- [Task statement] Beneath this instruction is a block of data; output from it exactly the lines that run from the one containing "[Trước thềm Asian" through the one containing "Nhất (754, 450)", inclusive.

[Stored data]
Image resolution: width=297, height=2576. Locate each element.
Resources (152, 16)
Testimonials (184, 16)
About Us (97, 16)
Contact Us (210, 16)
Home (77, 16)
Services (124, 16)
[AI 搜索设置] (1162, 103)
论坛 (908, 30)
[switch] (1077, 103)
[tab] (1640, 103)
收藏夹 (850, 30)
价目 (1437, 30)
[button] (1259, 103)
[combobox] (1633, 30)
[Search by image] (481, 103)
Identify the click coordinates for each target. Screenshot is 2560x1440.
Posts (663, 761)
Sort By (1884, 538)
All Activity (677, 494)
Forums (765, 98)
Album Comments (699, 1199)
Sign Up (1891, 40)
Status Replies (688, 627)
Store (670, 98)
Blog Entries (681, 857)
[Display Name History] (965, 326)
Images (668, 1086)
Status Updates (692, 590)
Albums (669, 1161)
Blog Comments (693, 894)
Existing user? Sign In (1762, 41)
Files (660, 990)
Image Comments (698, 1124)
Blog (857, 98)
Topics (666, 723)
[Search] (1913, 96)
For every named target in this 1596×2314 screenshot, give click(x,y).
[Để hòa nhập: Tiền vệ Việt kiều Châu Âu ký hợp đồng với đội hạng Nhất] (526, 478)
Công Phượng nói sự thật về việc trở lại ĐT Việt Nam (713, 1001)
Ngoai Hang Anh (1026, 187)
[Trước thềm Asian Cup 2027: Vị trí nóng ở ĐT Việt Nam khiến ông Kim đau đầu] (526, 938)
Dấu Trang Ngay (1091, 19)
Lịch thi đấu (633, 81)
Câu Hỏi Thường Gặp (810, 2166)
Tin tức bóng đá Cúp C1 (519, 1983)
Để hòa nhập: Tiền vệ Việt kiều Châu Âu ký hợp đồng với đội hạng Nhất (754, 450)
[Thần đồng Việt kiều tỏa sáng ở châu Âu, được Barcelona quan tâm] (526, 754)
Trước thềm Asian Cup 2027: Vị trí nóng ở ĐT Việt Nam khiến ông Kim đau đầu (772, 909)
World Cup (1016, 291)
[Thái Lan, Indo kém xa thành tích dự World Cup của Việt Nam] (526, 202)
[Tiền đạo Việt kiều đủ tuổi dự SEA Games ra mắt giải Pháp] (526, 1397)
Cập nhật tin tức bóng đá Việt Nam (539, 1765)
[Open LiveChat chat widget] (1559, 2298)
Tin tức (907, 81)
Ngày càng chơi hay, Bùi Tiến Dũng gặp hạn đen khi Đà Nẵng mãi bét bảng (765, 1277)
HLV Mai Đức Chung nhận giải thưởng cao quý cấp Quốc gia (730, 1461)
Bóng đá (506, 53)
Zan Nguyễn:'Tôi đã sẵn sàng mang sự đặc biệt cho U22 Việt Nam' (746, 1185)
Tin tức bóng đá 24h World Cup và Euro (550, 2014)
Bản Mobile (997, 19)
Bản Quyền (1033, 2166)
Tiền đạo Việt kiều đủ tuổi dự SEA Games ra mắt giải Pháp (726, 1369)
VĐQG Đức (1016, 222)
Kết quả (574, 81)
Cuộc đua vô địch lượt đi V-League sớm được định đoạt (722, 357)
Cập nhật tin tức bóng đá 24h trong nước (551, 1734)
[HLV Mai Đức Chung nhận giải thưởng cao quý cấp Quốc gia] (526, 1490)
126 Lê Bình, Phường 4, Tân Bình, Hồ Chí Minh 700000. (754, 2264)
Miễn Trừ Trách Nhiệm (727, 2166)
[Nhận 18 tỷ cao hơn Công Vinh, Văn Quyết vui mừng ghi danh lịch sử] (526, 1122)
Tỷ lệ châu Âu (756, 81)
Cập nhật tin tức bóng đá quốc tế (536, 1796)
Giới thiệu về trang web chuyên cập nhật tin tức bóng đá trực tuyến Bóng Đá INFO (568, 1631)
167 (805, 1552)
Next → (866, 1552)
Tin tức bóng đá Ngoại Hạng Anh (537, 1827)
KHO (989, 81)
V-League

- [Task answer]
[Trước thềm Asian Cup 2027: Vị trí nóng ở ĐT Việt Nam khiến ông Kim đau đầu] (526, 938)
Dấu Trang Ngay (1091, 19)
Lịch thi đấu (633, 81)
Câu Hỏi Thường Gặp (810, 2166)
Tin tức bóng đá Cúp C1 (519, 1983)
Để hòa nhập: Tiền vệ Việt kiều Châu Âu ký hợp đồng với đội hạng Nhất (754, 450)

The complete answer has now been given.